Gas diffusion electrode with platinum/titanium nitride–carbon nitride nanocatalysts for the energy-saving and environment-friendly electrodeposition of manganese dioxide

Abstract

In this paper, the gas diffusion electrode with the platinum/titanium nitride-carbon nitride catalysts was used as the cathode instead of the traditional cathodes (copper and carbon) to save energy and protect the environment. X-ray diffraction, field emission scanning electronic microscopy and transmission electron microscopy were used to characterize the composition, surface structure and nanoparticle size of the platinum/titanium nitride–carbon nitride catalyst. The titanium nitride nanoparticles (20–70 nm) were embedded in the carbon nitride nanowires (30–80 nm); the platinum nanoparticles deposited on the titanium nitride–carbon exhibited good dispersion.

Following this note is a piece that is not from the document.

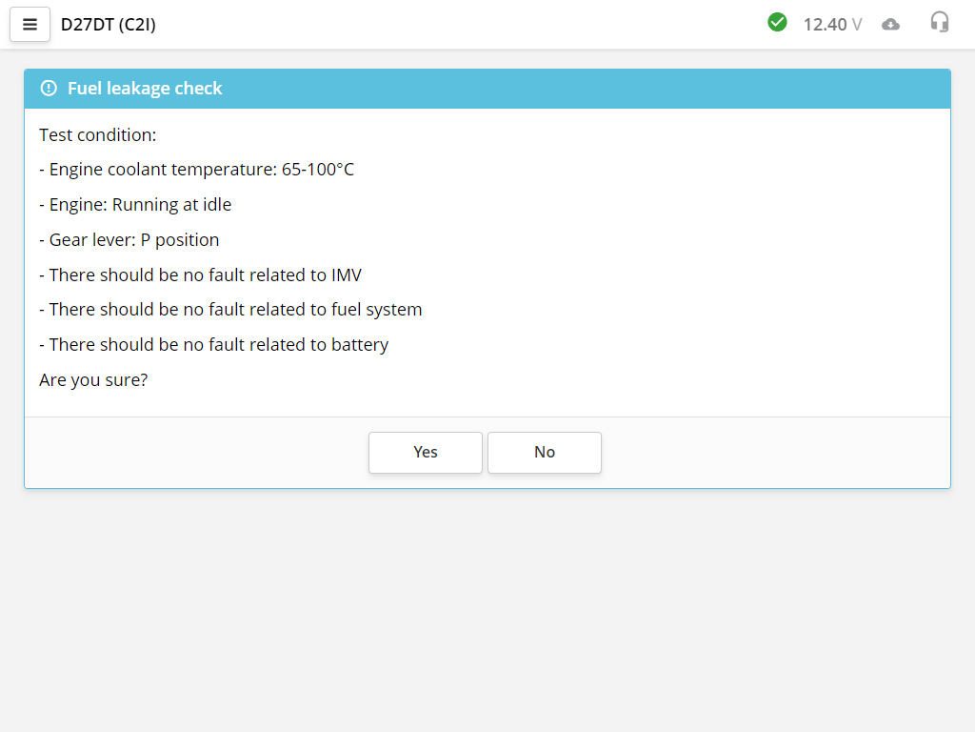Confirm with the Yes button

coord(425,452)
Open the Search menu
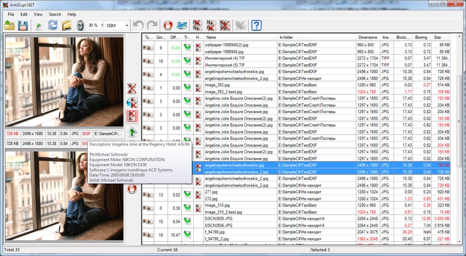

The gas diffusion electrode with the platinum/titanium nitride-carbon nitride catalysts was also tested as a cathode in the electrodeposition of the manganese dioxide at 100 A m−2 in an electrolyte of 120 g dm−3 manganese sulfate +30 g dm−3 sulfuric acid at 80 °C. The results demonstrated that electrolysis was performed at 0.7 V, which decreased energy consumption by more than 60% compared with the traditional cathodes (copper and carbon). The durability of the gas diffusion electrode with the platinum/titanium nitride-carbon nitride catalysts (1500 h) is 3.3 times as long as that of gas diffusion electrode with carbon-supported platinum catalysts. After evaluation, the gas diffusion electrode with the platinum/titanium nitride–carbon nitride catalysts shows great potential for the energy-saving and the environment-friendly electrodeposition of manganese dioxide. The platinum/titanium nitride-carbon nitride catalyst may be promising candidate for fuel cells in the future because of its high activity and durability.